I grew up in a working-class household on an estate in Essex and spirituality and faith were just not part of my general thoughts or experience. This was mostly because my childhood was traumatic and at times emotionally abusive and neglectful and this led to me having a severe eating disorder from the age of 12. By 17 my Bulimia was out of control and my mental health was failing and I began to have thoughts about ending my life. It was in this backdrop that I began calling out to God for help.
One night in particular, I prayed in desperation to be given a sign that God was real to give me hope and a reason to carry on. I asked for a cross to be put in a patch of light coming from the street lights outside. I prayed with everything I had but nothing happened and I sobbed myself to sleep.
The next day my eye caught something on the wardrobe door. I got up to see what it was. There, under the veneer as a natural part of the wood but going against the grain, there was a distinct cross. The position of this cross would have been in a patch of light the night before. I remember thinking, SHIT…….what the fuck do I do now?
I decided to go to my nearest church on the next Sunday. I then had what I can only describe as a mystical encounter with God. I had an experience of being completely enveloped in love. Love like a tsunami washing over and through me until I was drenched. I thought, if this is God, then I want to be part of it and I fully opened myself to that love.
At the end of the service I was so shocked by what happened that I turned to the person next to me and (unfamiliar with how you speak in church) said, “You are never going to believe what just fucking happened to me.” What I did not know then but came to realise in the coming days was that this love had set me free from my eating disorder. It had just gone. I cannot explain how incomprehensible this was to me because Bulimia utterly ruled my life and eating disorders are complex compulsive mental health conditions that you cannot just snap out of.
I threw myself into being a Christian, but right from the get-go I struggled with church. I was thrown into purity culture, feeling guilty and shameful about sin and encouraged to evangelise. I was told anyone who did not accept Jesus was going to hell and would suffer eternal torment. I simply could not believe that the love I encountered would ever let that happen. The church did not like my love of fantasy and science fiction and said it was evil and harmful and encouraged me to give up this part of myself. I saw intense prejudice towards people not of faith, different religions and sexual orientation, and anyone deemed sinful. The church was also deeply patriarchal and controlling. Yet at the same time I was told I was free of sin, had been forgiven and the Jesus I read about seemed to embody the love I had encountered despite the church not seeming to do so. It was very confusing but I was discouraged from questioning anything.
Over the next four years I became increasingly upset by the Christian Churches I attended. I witnessed and suffered, in my opinion, huge spiritual abuse in that time. For a while I allowed this trauma to overshadow the amazing experience of love I had in the beginning. I increasingly rejected church and God and eventually stopped attending or being a practicing Christian.

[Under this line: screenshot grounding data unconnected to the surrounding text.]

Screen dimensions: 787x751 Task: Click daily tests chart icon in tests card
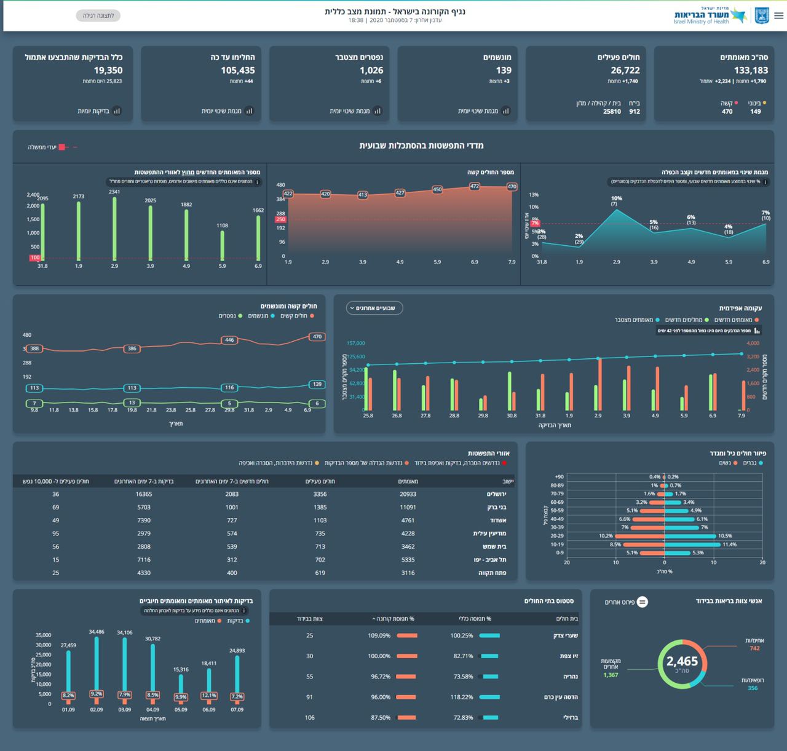pyautogui.click(x=117, y=111)
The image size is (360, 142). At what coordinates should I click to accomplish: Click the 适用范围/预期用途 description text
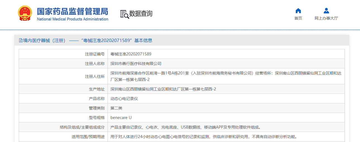(203, 137)
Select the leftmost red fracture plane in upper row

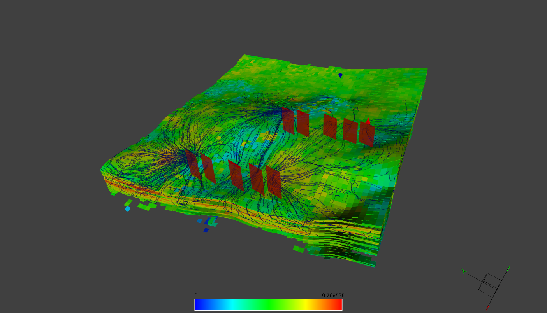point(288,121)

However, the encounter with God’s love never left me. So slowly, I separated church from that experience and used it like a compass to look for love with that essence in the world. It was a painful, lonely path but gradually I began seeing this love in nature and in people and in creativity and realised it did not have to be connected to Christianity. At first it seemed like a trickle of things, but over the years this grew until it seemed like this love was everywhere, underpinning and threading through everything. Over time my faith honed itself down to being very simple- God is love.

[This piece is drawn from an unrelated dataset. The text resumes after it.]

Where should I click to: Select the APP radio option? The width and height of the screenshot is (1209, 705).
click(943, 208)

Free from church I could practice my faith any way I wanted and I began enjoying that freedom. A walk in the woods, paddling in the sea, being creative, singing and silence became regular spiritual practices.

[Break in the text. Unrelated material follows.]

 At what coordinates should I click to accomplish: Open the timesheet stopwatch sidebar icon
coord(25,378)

I yearned however to find connection with others on a spiritual level to the point it became an ache. There had been times in church, despite all that troubled me there, when I had felt so connected with others and God’s love. It was a feeling of ‘oneness’ and I found myself increasingly missing this. Sometimes this would lead me back to Christian churches to try again but the experience was always eventually traumatic. I also tried Quaker services but found I needed more than silence.
Over time however, I began encountering some places of spiritual belonging especially, NOMAD, its Book Club, the Beloved Listener Lounge, The Clearing in the Forest, and the Evolving Faith Community. I also found a Spiritual Soul Friend to discuss things with. I came to realise many other people had issues with aspects of the Christian church and its doctrine. I realised that what I had been going through was a deconstruction and reconstructing of my faith. Then in around October 2020, I came to know about and began attending, a Unitarian Church online.
Most Unitarian churches in the UK are not affiliated to any religion and members can follow their own spiritual path. The community gathers to connect spiritually around central themes like love, and unity but there are no doctrines to follow. I had never heard of Unitarianism but many of the churches are hundreds of years old. There do appoint ministers which concerned me as I remain very sceptical of hierarchy in faith settings and I personally believe that we do not need spiritual leaders.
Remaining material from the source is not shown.